ECLI:NL:HR:2015:1469

Hoge Raad

Datum uitspraak
5 juni 2015
Publicatiedatum
4 juni 2015
Zaaknummer
14/05507
Instantie
Hoge Raad
Type
Uitspraak
Rechtsgebied
Bestuursrecht; Belastingrecht
Procedures
  • Cassatie
Rechters
Vindplaatsen
  • Rechtspraak.nl
AI samenvatting door LexboostAutomatisch gegenereerd

Cassatie tegen uitspraak van het Gerechtshof Arnhem-Leeuwarden inzake naheffingsaanslag loonbelasting

In deze zaak heeft de Staatssecretaris van Financiën beroep in cassatie ingesteld tegen de uitspraak van het Gerechtshof Arnhem-Leeuwarden van 30 september 2014, nr. 13/01168. Dit hoger beroep was ingediend door [X] B.V. tegen een eerdere uitspraak van de Rechtbank Noord-Nederland (nr. AWB LEE 13/1050) betreffende een naheffingsaanslag in de loonbelasting/premie volksverzekeringen voor het tijdvak van 1 januari 2007 tot en met 31 december 2008. De Staatssecretaris heeft een middel voorgesteld in het cassatieberoep, waarop belanghebbende een verweerschrift heeft ingediend.

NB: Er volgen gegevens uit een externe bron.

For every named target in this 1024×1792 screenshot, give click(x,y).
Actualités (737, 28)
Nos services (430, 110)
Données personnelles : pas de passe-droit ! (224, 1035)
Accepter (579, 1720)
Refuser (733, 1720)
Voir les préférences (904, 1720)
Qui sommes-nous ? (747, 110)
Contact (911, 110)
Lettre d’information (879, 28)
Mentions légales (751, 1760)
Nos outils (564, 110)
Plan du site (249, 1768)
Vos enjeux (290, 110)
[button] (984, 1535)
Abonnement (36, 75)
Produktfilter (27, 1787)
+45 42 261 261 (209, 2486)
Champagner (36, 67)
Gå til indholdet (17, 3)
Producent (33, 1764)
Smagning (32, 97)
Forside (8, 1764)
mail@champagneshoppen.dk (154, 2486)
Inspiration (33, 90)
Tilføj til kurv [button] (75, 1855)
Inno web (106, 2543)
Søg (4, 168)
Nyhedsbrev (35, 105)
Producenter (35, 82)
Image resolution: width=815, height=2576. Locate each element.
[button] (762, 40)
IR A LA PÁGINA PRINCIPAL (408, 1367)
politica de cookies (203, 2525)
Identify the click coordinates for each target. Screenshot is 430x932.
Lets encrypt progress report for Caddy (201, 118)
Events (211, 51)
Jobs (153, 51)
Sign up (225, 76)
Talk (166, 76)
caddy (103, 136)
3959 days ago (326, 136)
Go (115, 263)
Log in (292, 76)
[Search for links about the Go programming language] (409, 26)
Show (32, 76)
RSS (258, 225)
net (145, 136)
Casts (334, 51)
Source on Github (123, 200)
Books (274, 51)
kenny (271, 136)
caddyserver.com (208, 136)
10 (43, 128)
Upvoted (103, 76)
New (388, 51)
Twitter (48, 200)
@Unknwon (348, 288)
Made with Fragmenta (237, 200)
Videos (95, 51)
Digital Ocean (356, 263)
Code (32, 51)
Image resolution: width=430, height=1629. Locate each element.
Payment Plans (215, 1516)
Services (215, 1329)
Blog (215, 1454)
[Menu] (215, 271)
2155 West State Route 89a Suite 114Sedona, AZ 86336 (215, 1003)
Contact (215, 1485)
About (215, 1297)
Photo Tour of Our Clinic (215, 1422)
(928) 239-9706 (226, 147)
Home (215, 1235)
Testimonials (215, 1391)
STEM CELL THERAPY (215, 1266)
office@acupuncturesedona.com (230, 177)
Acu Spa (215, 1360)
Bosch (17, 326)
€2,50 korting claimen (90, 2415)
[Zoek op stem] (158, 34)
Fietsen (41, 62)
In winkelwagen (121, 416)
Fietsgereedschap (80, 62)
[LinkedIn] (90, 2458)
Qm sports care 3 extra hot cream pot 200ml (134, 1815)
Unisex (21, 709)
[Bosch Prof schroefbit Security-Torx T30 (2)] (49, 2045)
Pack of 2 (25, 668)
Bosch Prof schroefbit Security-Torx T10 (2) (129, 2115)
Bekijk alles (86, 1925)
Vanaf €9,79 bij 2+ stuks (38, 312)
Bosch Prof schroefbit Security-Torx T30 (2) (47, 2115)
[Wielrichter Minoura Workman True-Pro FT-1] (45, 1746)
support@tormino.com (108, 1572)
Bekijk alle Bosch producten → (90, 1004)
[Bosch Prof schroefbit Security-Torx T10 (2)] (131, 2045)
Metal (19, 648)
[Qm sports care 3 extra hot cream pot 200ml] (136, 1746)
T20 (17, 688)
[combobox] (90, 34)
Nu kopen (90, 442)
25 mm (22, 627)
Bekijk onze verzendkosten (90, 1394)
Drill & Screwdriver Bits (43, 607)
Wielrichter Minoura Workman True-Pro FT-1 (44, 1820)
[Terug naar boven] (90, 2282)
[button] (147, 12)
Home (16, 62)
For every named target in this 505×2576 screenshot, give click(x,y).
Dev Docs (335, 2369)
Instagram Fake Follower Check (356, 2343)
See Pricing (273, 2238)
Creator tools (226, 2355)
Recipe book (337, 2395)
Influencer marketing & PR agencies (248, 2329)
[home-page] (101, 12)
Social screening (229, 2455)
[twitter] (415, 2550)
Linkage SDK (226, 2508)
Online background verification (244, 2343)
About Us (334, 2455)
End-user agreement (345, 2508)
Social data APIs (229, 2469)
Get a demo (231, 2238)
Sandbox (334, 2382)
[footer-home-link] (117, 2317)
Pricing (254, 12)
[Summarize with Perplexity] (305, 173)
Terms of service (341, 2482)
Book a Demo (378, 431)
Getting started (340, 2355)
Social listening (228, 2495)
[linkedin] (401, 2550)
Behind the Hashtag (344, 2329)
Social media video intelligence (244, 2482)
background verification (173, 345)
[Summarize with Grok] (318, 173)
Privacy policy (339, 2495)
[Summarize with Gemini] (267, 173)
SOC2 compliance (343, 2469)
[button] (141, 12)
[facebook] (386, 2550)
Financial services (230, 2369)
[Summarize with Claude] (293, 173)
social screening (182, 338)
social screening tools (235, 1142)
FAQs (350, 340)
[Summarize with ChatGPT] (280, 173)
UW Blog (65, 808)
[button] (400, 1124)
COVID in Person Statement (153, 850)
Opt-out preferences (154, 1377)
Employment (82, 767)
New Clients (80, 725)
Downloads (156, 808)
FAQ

De Hoge Raad heeft het middel beoordeeld en geconcludeerd dat het niet tot cassatie kan leiden. Dit werd onderbouwd met verwijzing naar artikel 81, lid 1, van de Wet op de rechterlijke organisatie, waarbij werd vastgesteld dat het middel geen rechtsvragen oproept die van belang zijn voor de rechtseenheid of de rechtsontwikkeling.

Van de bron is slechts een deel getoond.